Ci sono stati tre attacchi contro auto sull’autostrada a Jiyeh e tra le vittime ci sono due bambini, ha detto il Ministero della Sanità libanese.
Pubblicato il 13 maggio 2026
Tre attacchi di droni israeliani su auto lungo un’importante autostrada che collega Beirut al Libano meridionale hanno ucciso almeno otto persone, tra cui due bambini, ha riferito il Ministero della Sanità libanese.
Una fotografia delle auto bombardate condivisa dalla National News Agency libanese in seguito agli attacchi di mercoledì nell’area di Jiyeh, circa 20 km a sud della capitale libanese, mostrava i veicoli gravemente danneggiati, con gli esterni carbonizzati e fatti a pezzi.
Storie consigliate
elenco di 3 elementifine dell’elenco
Zeina Khodr di Al Jazeera, da Tiro, nel sud del Libano, ha detto che “il conflitto è solo in aumento”.
“È un conflitto che sta mettendo a dura prova i civili che vivono in queste aree”, ha affermato.
Si prevede che Libano e Israele terranno un nuovo ciclo di negoziati diretti giovedì a Washington, con la mediazione degli Stati Uniti.
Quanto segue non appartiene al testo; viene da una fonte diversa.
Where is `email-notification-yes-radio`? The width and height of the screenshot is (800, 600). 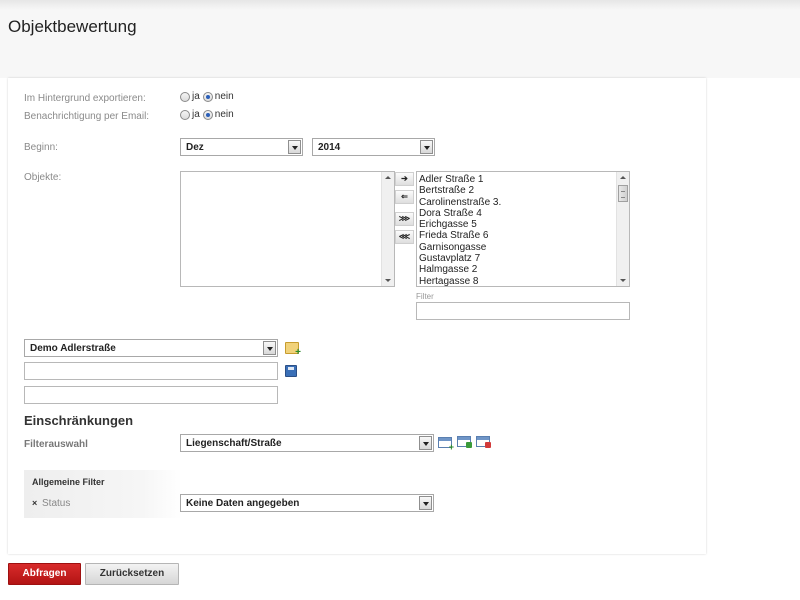
email-notification-yes-radio is located at coordinates (185, 114).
Hezbollah, che ha lanciato attacchi contro il nord di Israele e contro le truppe israeliane che sono entrate e hanno occupato una sezione del Libano meridionale, afferma di opporsi ai negoziati negli Stati Uniti.
Mercoledì mattina, l’esercito israeliano ha emesso ordini di sfollamento forzato per i residenti di Meiss el-Jabal, Yanouh, Burj Shemali, Hula, Debl e Aabbasiyyeh, avvertendo che presto agirà “con la forza” contro questi sei villaggi del Libano meridionale.
Chiunque rimanga “mette in pericolo la propria vita”, hanno detto i militari, avvertendo i residenti di spostarsi di almeno 1.000 metri (0,6 miglia) di distanza in “aree aperte”.

Dopo questa nuova serie di ordini di sfollamento forzato – che si sono verificati quasi quotidianamente nella scorsa settimana – Khodr di Al Jazeera ha detto che uno dei pochi ospedali rimasti nella zona si trovava nella zona di sfollamento.
“Ne sono rimasti solo tre in tutto il distretto di Tiro, e ci sono ancora persone che vivono qui. Almeno 100.000 persone vivono ancora qui”, ha detto.
“Questi ospedali sono davvero un’ancora di salvezza per queste persone, ma alcuni di loro, quelli che sono feriti, non ce la fanno perché la strada è un lungo viaggio per raggiungere questi ospedali e le persone sono ancora nei villaggi più a sud”.
Martedì, 13 persone sono state uccise in attacchi contro città del sud, tra cui due paramedici della Protezione civile libanese, Hussein Jaber e Ahmad Noura, secondo il Ministero della sanità pubblica libanese.
Il ministero riportato che almeno 380 persone sono state uccise durante la tregua, portando il bilancio totale delle vittime dall’inizio dell’invasione e dei bombardamenti israeliani, il 2 marzo, a più di 2.800.
Lunedì ha anche affermato che 108 servizi medici di emergenza e operatori sanitari sono stati uccisi in Libano durante la guerra, con più di 140 attacchi israeliani registrati contro ambulanze e strutture mediche.
“Tutto ciò sta avendo un enorme impatto qui sulle comunità del Libano meridionale”, ha detto da Tiro Obaida Hitto di Al Jazeera. “E c’è una crescente crisi umanitaria, con oltre un milione di sfollati”.